Raw records:
- - -
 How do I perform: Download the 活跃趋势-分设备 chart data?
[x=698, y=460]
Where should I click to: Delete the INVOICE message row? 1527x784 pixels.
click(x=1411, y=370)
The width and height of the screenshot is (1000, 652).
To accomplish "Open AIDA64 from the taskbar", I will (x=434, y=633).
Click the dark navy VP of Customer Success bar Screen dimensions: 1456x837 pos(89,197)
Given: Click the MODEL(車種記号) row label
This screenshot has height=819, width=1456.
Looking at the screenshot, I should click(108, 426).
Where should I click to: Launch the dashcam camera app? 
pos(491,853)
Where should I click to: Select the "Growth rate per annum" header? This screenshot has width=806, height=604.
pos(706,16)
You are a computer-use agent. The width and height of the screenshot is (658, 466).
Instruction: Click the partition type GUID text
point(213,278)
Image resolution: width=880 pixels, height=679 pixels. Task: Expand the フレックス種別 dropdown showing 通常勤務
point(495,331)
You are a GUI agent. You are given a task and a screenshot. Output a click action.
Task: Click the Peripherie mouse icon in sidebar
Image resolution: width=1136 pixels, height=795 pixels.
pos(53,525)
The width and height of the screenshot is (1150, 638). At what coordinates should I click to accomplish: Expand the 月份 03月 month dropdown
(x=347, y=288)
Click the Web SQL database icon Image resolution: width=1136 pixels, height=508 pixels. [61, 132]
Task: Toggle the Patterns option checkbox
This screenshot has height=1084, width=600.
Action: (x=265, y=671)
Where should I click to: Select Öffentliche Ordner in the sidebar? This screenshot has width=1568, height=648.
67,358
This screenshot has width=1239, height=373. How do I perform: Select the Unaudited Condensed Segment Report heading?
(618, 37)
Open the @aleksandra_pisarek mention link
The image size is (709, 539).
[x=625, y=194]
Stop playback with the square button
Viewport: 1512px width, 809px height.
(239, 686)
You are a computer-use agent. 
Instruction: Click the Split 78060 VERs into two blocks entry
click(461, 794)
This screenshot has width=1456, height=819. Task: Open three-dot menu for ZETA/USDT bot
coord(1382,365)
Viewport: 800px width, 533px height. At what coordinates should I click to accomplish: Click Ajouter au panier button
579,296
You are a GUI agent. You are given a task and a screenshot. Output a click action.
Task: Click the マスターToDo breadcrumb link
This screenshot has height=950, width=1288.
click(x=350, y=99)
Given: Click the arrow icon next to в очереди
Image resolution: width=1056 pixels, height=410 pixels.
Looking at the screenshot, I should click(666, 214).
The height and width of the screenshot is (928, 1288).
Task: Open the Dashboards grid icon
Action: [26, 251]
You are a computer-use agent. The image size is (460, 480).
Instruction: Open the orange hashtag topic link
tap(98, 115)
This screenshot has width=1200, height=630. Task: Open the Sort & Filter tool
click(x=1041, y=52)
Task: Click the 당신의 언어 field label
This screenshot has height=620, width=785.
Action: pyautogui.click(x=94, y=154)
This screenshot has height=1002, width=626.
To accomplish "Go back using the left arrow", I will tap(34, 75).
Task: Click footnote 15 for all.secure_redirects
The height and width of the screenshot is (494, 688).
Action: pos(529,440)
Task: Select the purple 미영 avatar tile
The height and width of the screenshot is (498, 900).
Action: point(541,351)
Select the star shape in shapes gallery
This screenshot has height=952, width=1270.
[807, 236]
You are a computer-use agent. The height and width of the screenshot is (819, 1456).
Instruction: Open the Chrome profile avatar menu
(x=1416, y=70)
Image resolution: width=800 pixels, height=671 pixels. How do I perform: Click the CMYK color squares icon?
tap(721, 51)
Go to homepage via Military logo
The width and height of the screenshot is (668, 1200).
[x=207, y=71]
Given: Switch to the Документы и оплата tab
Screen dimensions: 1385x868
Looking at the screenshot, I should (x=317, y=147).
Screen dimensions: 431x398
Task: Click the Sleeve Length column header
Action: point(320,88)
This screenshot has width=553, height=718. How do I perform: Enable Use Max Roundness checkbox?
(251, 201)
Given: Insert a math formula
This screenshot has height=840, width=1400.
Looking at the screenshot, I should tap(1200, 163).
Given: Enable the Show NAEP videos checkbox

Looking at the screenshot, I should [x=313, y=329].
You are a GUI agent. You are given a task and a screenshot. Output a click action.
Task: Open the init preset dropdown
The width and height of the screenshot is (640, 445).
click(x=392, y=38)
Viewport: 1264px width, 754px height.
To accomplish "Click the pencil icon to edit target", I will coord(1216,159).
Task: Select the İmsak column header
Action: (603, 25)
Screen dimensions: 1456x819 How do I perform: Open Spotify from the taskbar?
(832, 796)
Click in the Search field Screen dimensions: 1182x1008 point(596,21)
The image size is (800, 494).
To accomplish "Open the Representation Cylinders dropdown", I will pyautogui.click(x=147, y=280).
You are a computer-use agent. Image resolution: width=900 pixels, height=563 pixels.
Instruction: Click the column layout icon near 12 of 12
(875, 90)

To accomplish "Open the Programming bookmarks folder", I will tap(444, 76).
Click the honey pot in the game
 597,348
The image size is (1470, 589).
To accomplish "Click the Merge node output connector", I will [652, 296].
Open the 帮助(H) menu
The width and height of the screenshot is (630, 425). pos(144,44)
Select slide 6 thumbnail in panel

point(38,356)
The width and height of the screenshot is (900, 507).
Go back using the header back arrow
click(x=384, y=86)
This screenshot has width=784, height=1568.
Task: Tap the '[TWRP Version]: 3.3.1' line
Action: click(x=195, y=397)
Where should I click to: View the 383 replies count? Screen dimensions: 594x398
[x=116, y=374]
- - -
» **WORK TO BE COMPLETED**
Copy every one of these lines word for word, top to bottom.

» **RESULT OF THE TASK**
 How do I perform: Download the 活跃趋势-分设备 chart data?
[x=698, y=460]
Where should I click to: Delete the INVOICE message row? 1527x784 pixels.
click(x=1411, y=370)
The width and height of the screenshot is (1000, 652).
To accomplish "Open AIDA64 from the taskbar", I will (x=434, y=633).
Click the dark navy VP of Customer Success bar Screen dimensions: 1456x837 pos(89,197)
Given: Click the MODEL(車種記号) row label
This screenshot has height=819, width=1456.
Looking at the screenshot, I should click(108, 426).
Where should I click to: Launch the dashcam camera app? 
pos(491,853)
Where should I click to: Select the "Growth rate per annum" header? This screenshot has width=806, height=604.
pos(706,16)
You are a computer-use agent. The width and height of the screenshot is (658, 466).
Instruction: Click the partition type GUID text
point(213,278)
Image resolution: width=880 pixels, height=679 pixels. Task: Expand the フレックス種別 dropdown showing 通常勤務
point(495,331)
You are a GUI agent. You are given a task and a screenshot. Output a click action.
Task: Click the Peripherie mouse icon in sidebar
Image resolution: width=1136 pixels, height=795 pixels.
pos(53,525)
The width and height of the screenshot is (1150, 638). At what coordinates should I click to accomplish: Expand the 月份 03月 month dropdown
(x=347, y=288)
Click the Web SQL database icon Image resolution: width=1136 pixels, height=508 pixels. [61, 132]
Task: Toggle the Patterns option checkbox
This screenshot has height=1084, width=600.
Action: (x=265, y=671)
Where should I click to: Select Öffentliche Ordner in the sidebar? This screenshot has width=1568, height=648.
67,358
This screenshot has width=1239, height=373. How do I perform: Select the Unaudited Condensed Segment Report heading?
(618, 37)
Open the @aleksandra_pisarek mention link
The image size is (709, 539).
[x=625, y=194]
Stop playback with the square button
Viewport: 1512px width, 809px height.
(239, 686)
You are a computer-use agent. 
Instruction: Click the Split 78060 VERs into two blocks entry
click(461, 794)
This screenshot has width=1456, height=819. Task: Open three-dot menu for ZETA/USDT bot
coord(1382,365)
Viewport: 800px width, 533px height. At what coordinates should I click to accomplish: Click Ajouter au panier button
579,296
You are a GUI agent. You are given a task and a screenshot. Output a click action.
Task: Click the マスターToDo breadcrumb link
This screenshot has height=950, width=1288.
click(x=350, y=99)
Given: Click the arrow icon next to в очереди
Image resolution: width=1056 pixels, height=410 pixels.
Looking at the screenshot, I should click(666, 214).
The height and width of the screenshot is (928, 1288).
Task: Open the Dashboards grid icon
Action: [26, 251]
You are a computer-use agent. The image size is (460, 480).
Instruction: Open the orange hashtag topic link
tap(98, 115)
This screenshot has width=1200, height=630. Task: Open the Sort & Filter tool
click(x=1041, y=52)
Task: Click the 당신의 언어 field label
This screenshot has height=620, width=785.
Action: pyautogui.click(x=94, y=154)
This screenshot has height=1002, width=626.
To accomplish "Go back using the left arrow", I will tap(34, 75).
Task: Click footnote 15 for all.secure_redirects
The height and width of the screenshot is (494, 688).
Action: pos(529,440)
Task: Select the purple 미영 avatar tile
The height and width of the screenshot is (498, 900).
Action: point(541,351)
Select the star shape in shapes gallery
This screenshot has height=952, width=1270.
[807, 236]
You are a computer-use agent. The height and width of the screenshot is (819, 1456).
Instruction: Open the Chrome profile avatar menu
(x=1416, y=70)
Image resolution: width=800 pixels, height=671 pixels. How do I perform: Click the CMYK color squares icon?
tap(721, 51)
Go to homepage via Military logo
The width and height of the screenshot is (668, 1200).
[x=207, y=71]
Given: Switch to the Документы и оплата tab
Screen dimensions: 1385x868
Looking at the screenshot, I should (x=317, y=147).
Screen dimensions: 431x398
Task: Click the Sleeve Length column header
Action: point(320,88)
This screenshot has width=553, height=718. How do I perform: Enable Use Max Roundness checkbox?
(251, 201)
Given: Insert a math formula
This screenshot has height=840, width=1400.
Looking at the screenshot, I should tap(1200, 163).
Given: Enable the Show NAEP videos checkbox

Looking at the screenshot, I should [x=313, y=329].
You are a GUI agent. You are given a task and a screenshot. Output a click action.
Task: Open the init preset dropdown
The width and height of the screenshot is (640, 445).
click(x=392, y=38)
Viewport: 1264px width, 754px height.
To accomplish "Click the pencil icon to edit target", I will coord(1216,159).
Task: Select the İmsak column header
Action: (603, 25)
Screen dimensions: 1456x819 How do I perform: Open Spotify from the taskbar?
(832, 796)
Click in the Search field Screen dimensions: 1182x1008 point(596,21)
The image size is (800, 494).
To accomplish "Open the Representation Cylinders dropdown", I will pyautogui.click(x=147, y=280).
You are a computer-use agent. Image resolution: width=900 pixels, height=563 pixels.
Instruction: Click the column layout icon near 12 of 12
(875, 90)

To accomplish "Open the Programming bookmarks folder", I will tap(444, 76).
Click the honey pot in the game
 597,348
The image size is (1470, 589).
To accomplish "Click the Merge node output connector", I will [652, 296].
Open the 帮助(H) menu
The width and height of the screenshot is (630, 425). pos(144,44)
Select slide 6 thumbnail in panel

point(38,356)
The width and height of the screenshot is (900, 507).
Go back using the header back arrow
click(x=384, y=86)
This screenshot has width=784, height=1568.
Task: Tap the '[TWRP Version]: 3.3.1' line
Action: click(x=195, y=397)
Where should I click to: View the 383 replies count? Screen dimensions: 594x398
[x=116, y=374]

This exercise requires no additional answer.